The scale of this study is unprecedented, and we’ve only touched upon a small piece of it here. But something else is unprecedented about these data: they are available for anyone to explore, right now, in the T2D Knowledge Portal. Researchers don’t need to go to various sites to gather bits and pieces of the data, harmonize them, and analyze them; the data sets are globally accessible in the Portal along with pre-computed analyses and sophisticated tools for custom analyses.
The data sets from this study in the Portal are:

  • GoT2D WGS - whole-genome sequence data
  • GoT2D WGS + replication – whole-genome sequence data plus imputed genotypes
  • 13K exome sequence analysis
  • 82K exome chip analysis

All of these are described in more detail on our Data page. You can see a list of the cohorts and even view their case/control selection criteria. Our Variant Finder tool may be applied to all of these sets, and the Genetic Association Interactive Tool (GAIT) accesses the 17K exome sequence analysis data set that includes the 13K exome sequence analysis data from this study along with additional data from the SIGMA Consortium, previously published by Estrada et al. in JAMA. You’ll also see results from these data sets in various tables and displays on the Gene and Variant pages of the Portal.

In a review article that was also published today in Nature Reviews Genetics, Flannick and Florez advocate for the aggregation of genetic data in general, and the T2D Knowledge Portal in particular, as a way to democratize the study of T2D and accelerate discoveries that will improve patient care.

“Data from human genetics is highly valuable in identifying and validating the role of specific targets for development of new medicines,” said David Altshuler, who was previously the principal investigator at Broad for the T2D genetics studies and Portal at Broad, and is now Chief Scientific Officer at Vertex Pharmaceuticals.  “When government, non-profits and companies work together with patients to increase our knowledge of the genetic causes of disease, everyone benefits.”  

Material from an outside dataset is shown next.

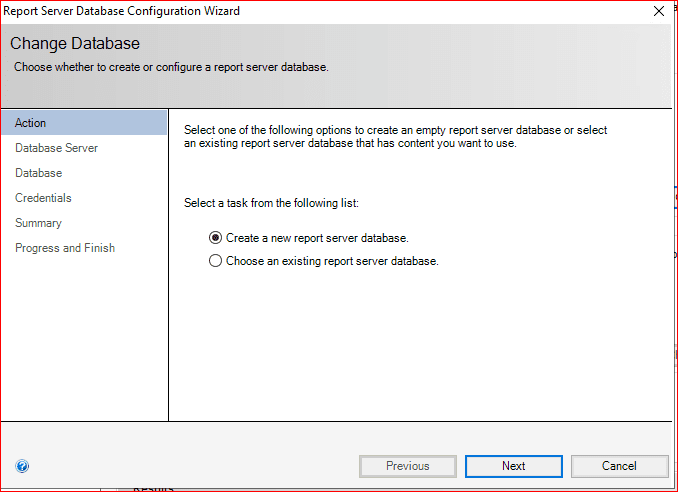Click the 'Select one of the following options' paragraph
Viewport: 678px width, 492px height.
(395, 130)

The Accelerating Medicines Partnership in Type 2 Diabetes funds the T2D Knowledge Portal as a means to facilitate collaboration, with the goal of benefitting patients with T2D world-wide. “Whether you are a biologist exploring a specific pathway in a model system, a pharmaceutical investigator examining an appealing drug target, or a clinician pondering whether a newly identified variant is the cause of a patient’s symptoms, having well curated human genetic data matched to carefully defined phenotypes at your fingertips should provide rapid insight and accelerate discovery,” said Jose Florez, the Chief of the Diabetes Unit at the Massachusetts General Hospital and a human geneticist at the Broad Institute, who leads one of the groups developing the Knowledge Portal. The deposition of the huge data sets from the Fuchsberger et al. study into the Portal has demonstrated that the processes in place for data intake, harmonization, and quality control are functional and can work at scale. We hope that other researchers and consortia will follow suit and help to make the Portal an even more powerful catalyst for new insights into T2D.